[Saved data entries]
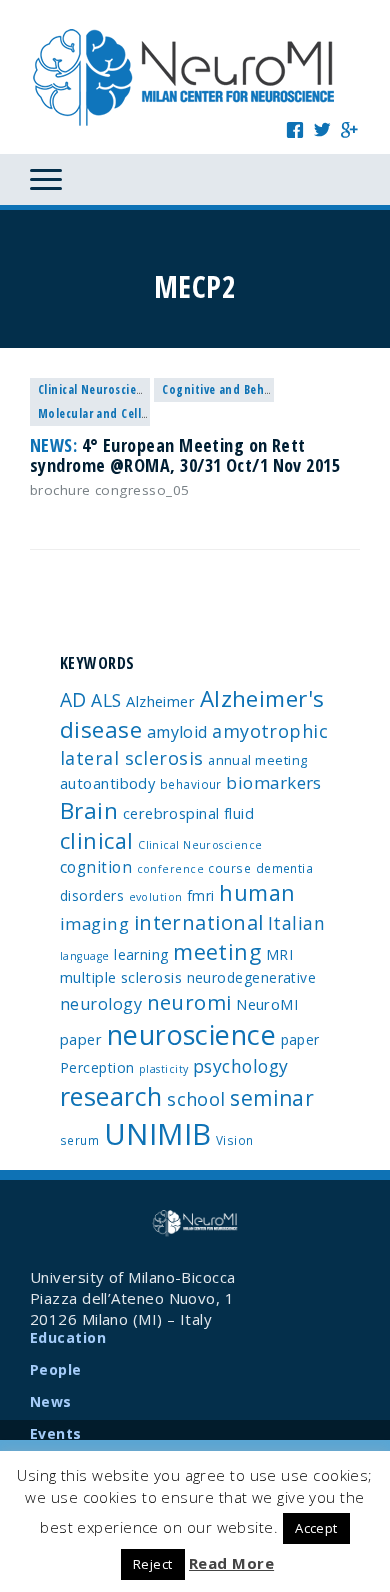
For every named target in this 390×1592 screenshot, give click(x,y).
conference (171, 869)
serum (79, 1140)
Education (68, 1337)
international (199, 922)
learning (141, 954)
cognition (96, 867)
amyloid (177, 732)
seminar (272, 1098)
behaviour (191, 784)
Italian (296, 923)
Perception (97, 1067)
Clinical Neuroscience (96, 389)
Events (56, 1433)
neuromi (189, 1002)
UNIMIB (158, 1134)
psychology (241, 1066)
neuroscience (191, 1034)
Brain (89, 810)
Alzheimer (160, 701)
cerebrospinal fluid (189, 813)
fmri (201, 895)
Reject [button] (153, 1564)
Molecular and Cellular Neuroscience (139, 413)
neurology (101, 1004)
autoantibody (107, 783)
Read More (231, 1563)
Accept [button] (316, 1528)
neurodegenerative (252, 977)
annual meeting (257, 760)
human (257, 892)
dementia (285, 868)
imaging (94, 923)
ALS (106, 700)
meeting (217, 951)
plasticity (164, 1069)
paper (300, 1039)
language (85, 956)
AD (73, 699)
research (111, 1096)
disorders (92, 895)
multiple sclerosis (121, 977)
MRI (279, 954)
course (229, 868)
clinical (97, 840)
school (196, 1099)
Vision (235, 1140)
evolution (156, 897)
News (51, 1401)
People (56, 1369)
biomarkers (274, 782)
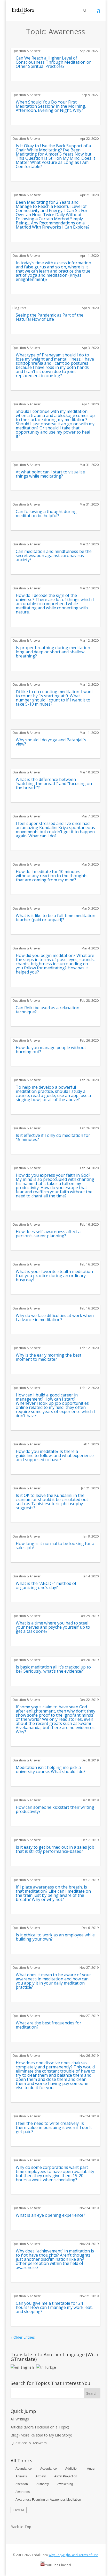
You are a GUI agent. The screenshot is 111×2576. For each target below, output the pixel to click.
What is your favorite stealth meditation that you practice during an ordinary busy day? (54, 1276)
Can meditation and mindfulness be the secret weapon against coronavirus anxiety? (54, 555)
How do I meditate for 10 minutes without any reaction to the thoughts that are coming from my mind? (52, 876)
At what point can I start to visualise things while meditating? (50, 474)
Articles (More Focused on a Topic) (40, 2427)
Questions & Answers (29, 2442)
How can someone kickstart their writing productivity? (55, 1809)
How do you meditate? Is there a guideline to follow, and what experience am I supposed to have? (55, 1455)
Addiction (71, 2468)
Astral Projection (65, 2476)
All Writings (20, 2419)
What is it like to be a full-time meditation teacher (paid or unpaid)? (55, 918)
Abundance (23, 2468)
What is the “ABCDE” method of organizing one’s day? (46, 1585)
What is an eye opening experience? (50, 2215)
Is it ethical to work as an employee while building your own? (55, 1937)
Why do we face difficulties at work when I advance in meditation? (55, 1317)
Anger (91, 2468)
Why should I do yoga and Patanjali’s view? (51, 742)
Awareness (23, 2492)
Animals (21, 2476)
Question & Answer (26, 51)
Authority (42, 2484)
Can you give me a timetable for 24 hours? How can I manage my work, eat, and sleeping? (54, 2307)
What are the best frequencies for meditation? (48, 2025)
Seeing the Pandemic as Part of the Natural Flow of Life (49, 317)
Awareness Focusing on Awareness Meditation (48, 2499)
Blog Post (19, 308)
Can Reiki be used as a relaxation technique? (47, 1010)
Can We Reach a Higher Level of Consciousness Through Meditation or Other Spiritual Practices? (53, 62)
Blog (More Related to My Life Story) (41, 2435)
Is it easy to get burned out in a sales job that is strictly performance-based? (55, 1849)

What you need to do: This exercise calls for the lines from the one holding "Is it ethical" through the end of the entries, transcribed exactly and with nothing more.

Result below:
Is it ethical to work as an employee while building your own? (55, 1937)
Why do we face difficulties at work when I advance in meditation? (55, 1317)
Anger (91, 2468)
Why should I do yoga and Patanjali’s view? (51, 742)
Awareness (23, 2492)
Animals (21, 2476)
Question & Answer (26, 51)
Authority (42, 2484)
Can you give me a timetable for 24 hours? How can I manage my work, eat, and sleeping? (54, 2307)
What are the best frequencies for meditation? (48, 2025)
Seeing the Pandemic as Part of the Natural Flow of Life (49, 317)
Awareness Focusing on Awareness Meditation (48, 2499)
Blog Post (19, 308)
Can Reiki be used as a relaxation technique? (47, 1010)
Can We Reach a Higher Level of Consciousness Through Meditation or Other Spiritual Practices? (53, 62)
Blog (More Related to My Life Story) (41, 2435)
Is it easy to get burned out in a sales job that is strictly performance-based? (55, 1849)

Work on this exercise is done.